Czechnology
Czechnology

Reputation: 14992

Doctrine2's preUpdate missing PreUpdateEventArgs argument in Symfony2

Doctrine2 documentation on preUpdate event says

This event has a powerful feature however, it is executed with a PreUpdateEventArgs instance, which contains a reference to the computed change-set of this entity. This means you have access to all the fields that have changed for this entity with their old and new value.

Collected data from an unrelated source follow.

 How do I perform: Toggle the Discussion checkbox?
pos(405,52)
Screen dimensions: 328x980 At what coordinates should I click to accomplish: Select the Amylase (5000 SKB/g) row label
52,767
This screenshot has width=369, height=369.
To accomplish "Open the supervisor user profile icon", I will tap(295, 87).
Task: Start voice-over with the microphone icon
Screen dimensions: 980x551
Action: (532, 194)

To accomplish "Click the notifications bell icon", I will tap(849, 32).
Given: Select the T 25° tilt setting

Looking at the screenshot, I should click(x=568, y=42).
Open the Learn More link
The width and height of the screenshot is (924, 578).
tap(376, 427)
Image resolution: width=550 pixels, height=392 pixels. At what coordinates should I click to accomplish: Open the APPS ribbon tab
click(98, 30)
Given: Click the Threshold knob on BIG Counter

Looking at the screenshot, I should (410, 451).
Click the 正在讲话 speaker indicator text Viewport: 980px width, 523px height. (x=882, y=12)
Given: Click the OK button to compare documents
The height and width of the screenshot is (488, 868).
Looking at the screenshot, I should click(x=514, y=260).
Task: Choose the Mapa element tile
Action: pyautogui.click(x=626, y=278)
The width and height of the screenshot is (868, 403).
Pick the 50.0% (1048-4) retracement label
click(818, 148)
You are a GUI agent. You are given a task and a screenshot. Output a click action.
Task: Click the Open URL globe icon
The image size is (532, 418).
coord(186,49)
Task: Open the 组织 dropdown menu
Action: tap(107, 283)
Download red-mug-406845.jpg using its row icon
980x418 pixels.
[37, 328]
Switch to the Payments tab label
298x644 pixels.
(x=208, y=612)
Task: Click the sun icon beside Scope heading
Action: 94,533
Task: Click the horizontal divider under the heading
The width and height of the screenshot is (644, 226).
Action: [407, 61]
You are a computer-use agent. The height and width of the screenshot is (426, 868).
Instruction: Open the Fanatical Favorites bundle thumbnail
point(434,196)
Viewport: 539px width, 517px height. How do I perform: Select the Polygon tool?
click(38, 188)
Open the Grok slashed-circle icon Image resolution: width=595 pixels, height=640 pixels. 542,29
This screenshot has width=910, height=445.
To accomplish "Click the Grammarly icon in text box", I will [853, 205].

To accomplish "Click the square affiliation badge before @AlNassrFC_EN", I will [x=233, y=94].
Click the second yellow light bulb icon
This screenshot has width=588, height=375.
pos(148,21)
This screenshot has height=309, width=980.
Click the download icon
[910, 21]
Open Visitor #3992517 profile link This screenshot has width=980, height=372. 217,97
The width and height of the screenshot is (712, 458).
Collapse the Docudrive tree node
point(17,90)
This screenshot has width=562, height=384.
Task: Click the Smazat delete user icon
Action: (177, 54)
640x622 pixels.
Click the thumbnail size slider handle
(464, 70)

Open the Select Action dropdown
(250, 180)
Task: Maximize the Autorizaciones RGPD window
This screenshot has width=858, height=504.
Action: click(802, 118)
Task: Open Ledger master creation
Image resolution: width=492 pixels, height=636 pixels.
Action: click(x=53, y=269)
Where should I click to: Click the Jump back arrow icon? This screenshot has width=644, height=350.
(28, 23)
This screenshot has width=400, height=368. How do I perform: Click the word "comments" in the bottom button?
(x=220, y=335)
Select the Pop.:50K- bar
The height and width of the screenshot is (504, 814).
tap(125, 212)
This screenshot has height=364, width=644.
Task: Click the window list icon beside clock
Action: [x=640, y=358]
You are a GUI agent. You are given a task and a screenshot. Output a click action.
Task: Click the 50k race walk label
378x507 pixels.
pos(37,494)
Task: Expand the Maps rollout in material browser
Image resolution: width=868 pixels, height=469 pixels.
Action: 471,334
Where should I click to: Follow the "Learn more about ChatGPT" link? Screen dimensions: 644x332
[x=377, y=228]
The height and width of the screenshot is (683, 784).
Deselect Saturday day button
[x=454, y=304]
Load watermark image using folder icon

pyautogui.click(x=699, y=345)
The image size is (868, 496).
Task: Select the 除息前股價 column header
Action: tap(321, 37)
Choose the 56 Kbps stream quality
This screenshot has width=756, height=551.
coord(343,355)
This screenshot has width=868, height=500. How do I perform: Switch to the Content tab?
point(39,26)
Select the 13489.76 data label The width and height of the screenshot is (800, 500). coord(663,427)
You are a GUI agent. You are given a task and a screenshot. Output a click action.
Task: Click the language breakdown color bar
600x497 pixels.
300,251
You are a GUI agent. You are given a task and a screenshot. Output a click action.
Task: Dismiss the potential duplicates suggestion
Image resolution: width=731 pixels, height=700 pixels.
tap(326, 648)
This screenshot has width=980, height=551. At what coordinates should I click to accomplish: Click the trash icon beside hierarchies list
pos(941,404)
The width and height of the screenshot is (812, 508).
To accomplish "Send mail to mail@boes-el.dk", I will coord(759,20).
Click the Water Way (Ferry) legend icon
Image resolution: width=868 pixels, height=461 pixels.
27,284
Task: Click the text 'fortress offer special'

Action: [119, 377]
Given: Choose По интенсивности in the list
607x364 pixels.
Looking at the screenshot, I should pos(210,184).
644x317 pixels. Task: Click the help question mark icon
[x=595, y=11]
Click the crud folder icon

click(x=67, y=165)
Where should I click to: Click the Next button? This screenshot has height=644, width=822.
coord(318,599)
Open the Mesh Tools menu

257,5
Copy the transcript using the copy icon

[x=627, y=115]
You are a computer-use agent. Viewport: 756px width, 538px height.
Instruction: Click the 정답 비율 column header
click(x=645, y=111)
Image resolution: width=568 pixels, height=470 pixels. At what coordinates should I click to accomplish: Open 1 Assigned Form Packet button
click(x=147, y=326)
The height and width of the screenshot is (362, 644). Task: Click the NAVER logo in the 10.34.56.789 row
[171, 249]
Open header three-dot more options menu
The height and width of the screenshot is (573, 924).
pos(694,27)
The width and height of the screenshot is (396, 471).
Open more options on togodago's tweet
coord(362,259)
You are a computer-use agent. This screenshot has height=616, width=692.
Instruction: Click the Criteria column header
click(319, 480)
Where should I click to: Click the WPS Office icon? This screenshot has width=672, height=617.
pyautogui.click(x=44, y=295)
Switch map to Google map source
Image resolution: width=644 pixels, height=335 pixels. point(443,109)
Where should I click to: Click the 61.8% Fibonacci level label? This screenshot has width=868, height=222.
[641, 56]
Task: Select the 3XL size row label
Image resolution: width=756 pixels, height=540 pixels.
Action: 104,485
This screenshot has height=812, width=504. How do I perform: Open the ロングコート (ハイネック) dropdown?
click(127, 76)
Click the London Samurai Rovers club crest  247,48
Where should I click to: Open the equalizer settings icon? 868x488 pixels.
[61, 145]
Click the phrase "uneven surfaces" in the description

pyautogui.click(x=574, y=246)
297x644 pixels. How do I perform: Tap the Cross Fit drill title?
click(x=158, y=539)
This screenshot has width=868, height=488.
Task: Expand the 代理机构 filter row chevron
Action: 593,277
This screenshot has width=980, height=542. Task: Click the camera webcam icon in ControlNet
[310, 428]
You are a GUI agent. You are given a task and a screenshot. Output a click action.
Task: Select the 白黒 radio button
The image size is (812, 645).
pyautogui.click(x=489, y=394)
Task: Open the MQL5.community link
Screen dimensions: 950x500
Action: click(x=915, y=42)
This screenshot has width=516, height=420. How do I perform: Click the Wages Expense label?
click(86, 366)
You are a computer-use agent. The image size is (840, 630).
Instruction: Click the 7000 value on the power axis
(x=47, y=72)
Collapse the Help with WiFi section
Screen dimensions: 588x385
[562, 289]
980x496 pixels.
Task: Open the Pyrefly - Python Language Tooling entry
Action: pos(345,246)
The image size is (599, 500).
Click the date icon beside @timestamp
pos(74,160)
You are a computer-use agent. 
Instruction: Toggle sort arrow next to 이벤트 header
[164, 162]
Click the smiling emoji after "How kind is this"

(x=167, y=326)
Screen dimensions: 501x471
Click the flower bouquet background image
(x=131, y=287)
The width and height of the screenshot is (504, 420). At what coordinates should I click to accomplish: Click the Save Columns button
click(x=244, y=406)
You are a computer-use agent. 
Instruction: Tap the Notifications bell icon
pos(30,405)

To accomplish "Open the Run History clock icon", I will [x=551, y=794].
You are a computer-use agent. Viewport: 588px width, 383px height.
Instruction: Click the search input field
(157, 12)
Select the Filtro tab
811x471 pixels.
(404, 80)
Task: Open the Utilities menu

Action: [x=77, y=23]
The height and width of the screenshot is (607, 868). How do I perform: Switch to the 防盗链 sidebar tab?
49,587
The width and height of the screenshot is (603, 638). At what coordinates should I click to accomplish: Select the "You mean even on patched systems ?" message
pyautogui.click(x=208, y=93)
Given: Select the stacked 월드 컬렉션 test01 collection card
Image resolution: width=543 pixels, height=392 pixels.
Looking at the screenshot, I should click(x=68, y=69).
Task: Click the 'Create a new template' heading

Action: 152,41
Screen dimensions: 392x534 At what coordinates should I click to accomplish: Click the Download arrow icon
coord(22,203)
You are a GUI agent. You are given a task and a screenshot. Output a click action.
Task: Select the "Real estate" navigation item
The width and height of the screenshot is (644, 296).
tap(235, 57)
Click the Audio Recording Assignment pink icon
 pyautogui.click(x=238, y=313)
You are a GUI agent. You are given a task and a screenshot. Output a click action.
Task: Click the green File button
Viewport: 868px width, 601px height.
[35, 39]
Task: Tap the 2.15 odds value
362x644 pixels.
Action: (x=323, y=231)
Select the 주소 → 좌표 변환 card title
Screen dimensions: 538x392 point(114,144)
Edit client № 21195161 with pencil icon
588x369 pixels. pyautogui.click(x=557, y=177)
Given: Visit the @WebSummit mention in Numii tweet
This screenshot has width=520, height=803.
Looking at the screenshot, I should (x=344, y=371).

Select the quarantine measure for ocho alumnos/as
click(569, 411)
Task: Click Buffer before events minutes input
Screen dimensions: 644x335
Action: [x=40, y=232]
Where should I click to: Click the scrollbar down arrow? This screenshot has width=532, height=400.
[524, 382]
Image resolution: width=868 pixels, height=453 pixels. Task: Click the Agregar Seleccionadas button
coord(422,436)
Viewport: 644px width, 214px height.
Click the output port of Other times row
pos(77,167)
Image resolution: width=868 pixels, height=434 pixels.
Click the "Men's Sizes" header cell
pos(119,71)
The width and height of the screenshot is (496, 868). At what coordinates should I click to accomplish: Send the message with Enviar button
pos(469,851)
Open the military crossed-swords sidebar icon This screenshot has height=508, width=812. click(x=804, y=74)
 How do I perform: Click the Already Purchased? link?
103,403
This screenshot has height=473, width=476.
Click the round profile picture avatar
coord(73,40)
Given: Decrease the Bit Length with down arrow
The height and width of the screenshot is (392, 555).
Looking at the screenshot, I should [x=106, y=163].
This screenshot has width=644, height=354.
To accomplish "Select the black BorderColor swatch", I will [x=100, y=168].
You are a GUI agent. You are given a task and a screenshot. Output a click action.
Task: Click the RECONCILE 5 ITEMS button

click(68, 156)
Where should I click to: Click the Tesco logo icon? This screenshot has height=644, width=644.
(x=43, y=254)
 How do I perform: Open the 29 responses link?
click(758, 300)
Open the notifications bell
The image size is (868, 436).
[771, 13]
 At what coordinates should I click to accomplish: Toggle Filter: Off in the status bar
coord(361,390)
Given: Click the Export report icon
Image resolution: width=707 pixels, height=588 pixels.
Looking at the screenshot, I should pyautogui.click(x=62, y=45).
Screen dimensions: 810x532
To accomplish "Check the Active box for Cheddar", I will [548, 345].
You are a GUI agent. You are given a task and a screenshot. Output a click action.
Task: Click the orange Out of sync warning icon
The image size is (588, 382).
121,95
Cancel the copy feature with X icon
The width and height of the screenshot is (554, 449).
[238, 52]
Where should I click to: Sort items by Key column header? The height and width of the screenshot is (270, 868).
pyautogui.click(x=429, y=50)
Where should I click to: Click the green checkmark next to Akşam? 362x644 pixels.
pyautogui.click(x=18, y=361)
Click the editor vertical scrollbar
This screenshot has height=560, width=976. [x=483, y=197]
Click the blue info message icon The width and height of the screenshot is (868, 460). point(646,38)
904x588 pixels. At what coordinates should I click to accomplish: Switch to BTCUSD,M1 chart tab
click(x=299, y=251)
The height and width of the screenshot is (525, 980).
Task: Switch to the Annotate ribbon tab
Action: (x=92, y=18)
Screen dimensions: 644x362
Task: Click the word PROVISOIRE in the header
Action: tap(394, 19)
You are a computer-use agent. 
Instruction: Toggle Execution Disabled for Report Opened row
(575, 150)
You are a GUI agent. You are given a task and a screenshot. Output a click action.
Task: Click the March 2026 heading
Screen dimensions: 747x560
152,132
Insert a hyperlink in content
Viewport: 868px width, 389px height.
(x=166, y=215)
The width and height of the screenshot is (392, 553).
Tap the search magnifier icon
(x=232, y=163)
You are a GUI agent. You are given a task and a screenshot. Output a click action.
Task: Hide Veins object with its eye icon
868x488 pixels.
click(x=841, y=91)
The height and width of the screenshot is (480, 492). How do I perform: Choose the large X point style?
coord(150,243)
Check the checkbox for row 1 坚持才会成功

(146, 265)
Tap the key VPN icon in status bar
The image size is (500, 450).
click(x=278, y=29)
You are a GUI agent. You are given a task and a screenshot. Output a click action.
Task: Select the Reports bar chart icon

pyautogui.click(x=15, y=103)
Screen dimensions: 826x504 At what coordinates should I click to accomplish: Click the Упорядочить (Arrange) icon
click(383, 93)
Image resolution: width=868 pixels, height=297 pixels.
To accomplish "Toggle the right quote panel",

Sounds useful! So what I do:

/**
 * Acme\TestBundle\Entity\Article
 *
 * @ORM\Entity
 * @ORM\HasLifecycleCallbacks
 */
class Article
{
    // ...

    /**
     * @ORM\PreUpdate
     */
    public function preUpdate(\Doctrine\ORM\Event\PreUpdateEventArgs $eventArgs)
    {
        if ( /* use $eventArgs here */ )

            $this->updatedAt = new \DateTime();
    }

    // ...
}

But no luck - no arguments are passed:

Catchable Fatal Error: Argument 1 passed to
Acme\TestBundle\Entity\Article::preUpdate() must be an instance of
Doctrine\ORM\Event\PreUpdateEventArgs, none given, called in
...\vendor\doctrine\lib\Doctrine\ORM\Mapping\ClassMetadataInfo.php on line 1540 and defined in ...\src\Acme\TestBundle\Entity\Article.php line 163

I guess this must work some other way in Symfony2. How do I do it?

Upvotes: 4

Views: 9494

Answers (2)

ruslanix.com
ruslanix.com

Reputation: 349

You should remember what with PreUpdateEventArgs instance you have access to all the fields that have CHANGED for this entity with their old and new value. But in you example updatedAt will not be at that changeset. If you try to set updatedAt value, you should get error: "Field 'updatedAt' is not a valid field of the entity". So, you can change updateAt field and then use UnitOfWork:recomputeSingleEntityChangeSet. Example:

public function preUpdate(PreUpdateEventArgs $args)
{
    $entity = $args->getEntity();
    $em = $args->getEntityManager();
    $uow = $em->getUnitOfWork();

    if ($entity instanceof Product)
    {
        $entity->setDiscount(123);

        $uow->recomputeSingleEntityChangeSet(
            $em->getClassMetadata("XXXBundle:Product"),
            $entity
         );
    }
}

More code examples in my blog post (on russain:)): Update doctine entity in preUpdate event

Upvotes: 17

meze
meze

Reputation: 15087

There are two ways of handling lifecycle events.

First is simply annotate a method of your doctrine entity as @ORM\PreUpdate. This method will be called before update. The second is more complicated. It involves listener preUpdate. It's a separate class that you subscribe to listen to particular events.

Read carefully from here again and the symfony cookbook.